- Data extract -

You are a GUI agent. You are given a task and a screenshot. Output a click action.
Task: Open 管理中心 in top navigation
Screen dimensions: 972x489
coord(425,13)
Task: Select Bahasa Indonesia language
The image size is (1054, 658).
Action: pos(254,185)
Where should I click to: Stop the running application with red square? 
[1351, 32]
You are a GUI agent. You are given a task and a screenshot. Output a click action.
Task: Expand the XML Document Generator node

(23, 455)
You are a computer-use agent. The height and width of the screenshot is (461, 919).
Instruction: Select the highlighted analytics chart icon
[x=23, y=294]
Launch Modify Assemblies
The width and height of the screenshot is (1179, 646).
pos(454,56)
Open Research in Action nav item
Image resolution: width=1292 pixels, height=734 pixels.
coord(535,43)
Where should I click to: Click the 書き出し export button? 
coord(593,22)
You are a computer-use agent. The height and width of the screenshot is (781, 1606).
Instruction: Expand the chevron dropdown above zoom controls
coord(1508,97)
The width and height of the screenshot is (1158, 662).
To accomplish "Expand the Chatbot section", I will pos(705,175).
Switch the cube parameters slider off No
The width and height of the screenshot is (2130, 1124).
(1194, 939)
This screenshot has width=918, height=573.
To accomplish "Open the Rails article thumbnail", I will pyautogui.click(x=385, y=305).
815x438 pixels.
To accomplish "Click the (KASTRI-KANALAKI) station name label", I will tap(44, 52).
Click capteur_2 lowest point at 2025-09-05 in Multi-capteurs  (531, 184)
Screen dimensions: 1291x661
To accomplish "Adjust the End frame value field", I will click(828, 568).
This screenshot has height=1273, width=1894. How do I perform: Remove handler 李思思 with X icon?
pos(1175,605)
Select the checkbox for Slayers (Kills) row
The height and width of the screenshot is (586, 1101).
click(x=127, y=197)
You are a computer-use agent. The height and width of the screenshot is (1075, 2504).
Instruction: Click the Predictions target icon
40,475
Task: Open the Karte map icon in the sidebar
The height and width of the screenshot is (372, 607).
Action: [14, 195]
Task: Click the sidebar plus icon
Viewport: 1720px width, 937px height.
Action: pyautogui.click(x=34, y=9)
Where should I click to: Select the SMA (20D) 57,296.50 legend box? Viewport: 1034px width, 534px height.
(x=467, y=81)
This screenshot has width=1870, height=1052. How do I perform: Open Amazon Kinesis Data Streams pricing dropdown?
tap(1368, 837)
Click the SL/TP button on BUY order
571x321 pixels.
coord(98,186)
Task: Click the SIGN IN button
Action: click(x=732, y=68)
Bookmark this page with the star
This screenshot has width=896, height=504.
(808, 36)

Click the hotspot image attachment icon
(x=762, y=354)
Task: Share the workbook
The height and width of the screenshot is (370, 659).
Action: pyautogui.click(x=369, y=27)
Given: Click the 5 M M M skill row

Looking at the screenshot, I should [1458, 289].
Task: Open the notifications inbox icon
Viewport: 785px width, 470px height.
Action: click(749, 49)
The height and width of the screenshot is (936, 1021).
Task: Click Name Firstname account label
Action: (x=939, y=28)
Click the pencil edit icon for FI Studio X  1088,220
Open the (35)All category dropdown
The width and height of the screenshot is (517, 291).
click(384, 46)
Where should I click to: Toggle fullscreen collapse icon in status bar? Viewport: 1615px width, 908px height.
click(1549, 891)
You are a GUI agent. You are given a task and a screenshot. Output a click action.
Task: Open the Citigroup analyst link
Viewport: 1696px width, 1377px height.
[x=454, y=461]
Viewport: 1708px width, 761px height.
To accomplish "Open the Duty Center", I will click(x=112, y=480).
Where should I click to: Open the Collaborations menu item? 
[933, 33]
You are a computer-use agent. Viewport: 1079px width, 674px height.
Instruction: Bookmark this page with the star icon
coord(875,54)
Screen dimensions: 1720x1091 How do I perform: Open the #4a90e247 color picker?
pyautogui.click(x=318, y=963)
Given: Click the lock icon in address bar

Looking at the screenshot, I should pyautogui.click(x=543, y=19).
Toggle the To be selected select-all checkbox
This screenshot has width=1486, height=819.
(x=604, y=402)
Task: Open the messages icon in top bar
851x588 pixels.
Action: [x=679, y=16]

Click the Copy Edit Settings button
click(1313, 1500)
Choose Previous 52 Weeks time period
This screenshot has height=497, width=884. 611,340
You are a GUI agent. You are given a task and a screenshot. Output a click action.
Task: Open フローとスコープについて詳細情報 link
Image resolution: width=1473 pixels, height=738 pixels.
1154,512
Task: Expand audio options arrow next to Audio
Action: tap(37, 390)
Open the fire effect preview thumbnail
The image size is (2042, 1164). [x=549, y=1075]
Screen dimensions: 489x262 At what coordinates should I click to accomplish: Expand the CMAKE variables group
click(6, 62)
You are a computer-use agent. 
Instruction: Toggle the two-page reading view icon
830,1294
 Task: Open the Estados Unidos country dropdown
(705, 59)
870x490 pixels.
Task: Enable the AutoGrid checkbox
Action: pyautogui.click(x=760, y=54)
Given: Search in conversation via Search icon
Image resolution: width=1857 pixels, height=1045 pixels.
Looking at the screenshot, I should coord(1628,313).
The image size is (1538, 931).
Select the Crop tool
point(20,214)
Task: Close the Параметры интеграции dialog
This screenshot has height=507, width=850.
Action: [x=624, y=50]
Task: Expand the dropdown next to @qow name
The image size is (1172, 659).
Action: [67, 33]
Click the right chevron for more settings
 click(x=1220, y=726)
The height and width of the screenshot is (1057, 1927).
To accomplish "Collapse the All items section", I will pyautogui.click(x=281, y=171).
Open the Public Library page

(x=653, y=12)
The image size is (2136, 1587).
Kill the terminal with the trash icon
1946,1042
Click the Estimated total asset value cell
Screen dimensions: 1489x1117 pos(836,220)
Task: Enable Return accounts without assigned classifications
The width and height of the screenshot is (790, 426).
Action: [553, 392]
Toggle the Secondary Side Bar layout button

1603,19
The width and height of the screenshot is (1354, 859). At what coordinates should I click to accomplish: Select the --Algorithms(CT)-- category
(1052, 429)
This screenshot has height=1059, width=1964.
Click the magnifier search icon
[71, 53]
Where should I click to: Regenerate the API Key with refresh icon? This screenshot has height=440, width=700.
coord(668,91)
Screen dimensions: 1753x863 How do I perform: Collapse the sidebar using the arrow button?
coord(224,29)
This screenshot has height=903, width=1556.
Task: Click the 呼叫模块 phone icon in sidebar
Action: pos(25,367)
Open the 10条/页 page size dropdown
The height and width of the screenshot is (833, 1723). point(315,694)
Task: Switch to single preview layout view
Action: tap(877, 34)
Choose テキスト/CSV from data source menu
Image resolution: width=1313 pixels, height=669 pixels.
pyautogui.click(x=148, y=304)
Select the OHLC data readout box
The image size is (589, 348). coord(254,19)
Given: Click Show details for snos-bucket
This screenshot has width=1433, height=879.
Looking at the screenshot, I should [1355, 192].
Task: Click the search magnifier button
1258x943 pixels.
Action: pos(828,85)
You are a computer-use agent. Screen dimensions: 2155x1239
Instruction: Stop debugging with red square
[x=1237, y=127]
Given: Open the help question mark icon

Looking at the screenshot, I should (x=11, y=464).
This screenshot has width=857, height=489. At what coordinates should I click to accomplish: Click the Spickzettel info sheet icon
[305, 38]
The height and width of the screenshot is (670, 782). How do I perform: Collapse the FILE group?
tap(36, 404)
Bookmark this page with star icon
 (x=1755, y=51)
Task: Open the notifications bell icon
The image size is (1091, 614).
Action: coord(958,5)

- Action item -
A line belongs in the answer if it contains the word "agent"; please copy each such line from the material.

- Worked solution -
You are a GUI agent. You are given a task and a screenshot. Output a click action.
You are a GUI agent. You are given a task and a screenshot. Output a click action.
You are a computer-use agent. The height and width of the screenshot is (461, 919).
You are a computer-use agent. The height and width of the screenshot is (781, 1606).
You are a computer-use agent. The height and width of the screenshot is (1075, 2504).
You are a GUI agent. You are given a task and a screenshot. Output a click action.
You are a computer-use agent. Viewport: 1079px width, 674px height.
You are a GUI agent. You are given a task and a screenshot. Output a click action.
You are a computer-use agent. 
You are a computer-use agent. Screen dimensions: 2155x1239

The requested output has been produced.